In this study, stone length, stone width, hydronephrosis, pre-and post-operative HGB difference, post-operative HGB, post-operative HTC, post-operative BUN, post-operative creatinine, surgery time (min), nephrostomy time and hospital stay, type of surgery, kidney Variables such as the procedure used in the opening, entry location, number of entries, intercostal entry, lithotripsy device, stone removal device are listed in order of importance using different techniques. Clinicians commonly use hydronephrosis to guide decision-making. Leo et al, 2017³⁶ obtained additional findings regarding the stone’s inability to fall on its own and its relationship with the size of the stone. Jendeberg et al (2017)³⁷ showed that the location and size of the stone play a vital role in self-excretion. In our study, the Stone Crushing Device and the Device Used for Stone Removal are among the essential features of the Elastic_net method. Li et al (2020)³⁸ found that risk factors for bleeding requiring selective artery embolization include the number of ports, stone type, HT, and urinary tract infections. In our study, access number Ridge (41.67%) and Elastic_net (41.61%) sequence are first among the essential features.

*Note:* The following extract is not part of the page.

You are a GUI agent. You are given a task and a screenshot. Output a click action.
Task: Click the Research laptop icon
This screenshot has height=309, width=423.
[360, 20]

Zehri’s (2011)³⁹ study is one of the studies showing that stone burden is a risk factor for bleeding. In our research, Stone Width and Stone Size Ridge are the prominent features of Lasso and Elastic_net methods. Meng et al⁴⁰ argued in their studies that the only parameter that could predict blood loss after percutaneous nephrolithotomy was a stone burden. Srivastava et al⁴¹ reported that it caused an increase in the number of maneuvers and access required to clear the pelvicalyceal system from stone fragments completely. Consistent with the literature, the number of accesses was verified for all three methods in our study. Kandemir et al⁴² found that the length of hospital stay was statistically significant. In our study, hospital stay is among the essential variables, with a rate of (2%).

Conclusion

This study evaluated variable selection using Ridge, Lasso, Elastic_net, MARS, and Random Forest applications. The results revealed that the MARS algorithm showed the best performance. Important parameters in the surgical decision-making process were determined and monitored. These results can guide physicians in choosing the most appropriate care and surgical approach for medicated patients.

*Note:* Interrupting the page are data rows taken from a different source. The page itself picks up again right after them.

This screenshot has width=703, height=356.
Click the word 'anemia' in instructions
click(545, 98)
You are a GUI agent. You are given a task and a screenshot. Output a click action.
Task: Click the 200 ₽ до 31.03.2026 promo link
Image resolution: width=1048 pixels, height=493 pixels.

Computer-aided decision-making systems can be developed using the results of such products. These systems can provide doctors with better information about their patient’s treatment options and improve decision-making. Patient education and awareness are critical to providing accurate details on preoperative preparation and procedure results. This study may contribute to patients being better informed about the effects of surgery and taking an active role. In conclusion, important information is presented to include in the surgical decision-making process regarding medications with a history of percutaneous nephrolithotomy. Future research may examine how this can be integrated into clinical practice and patient care.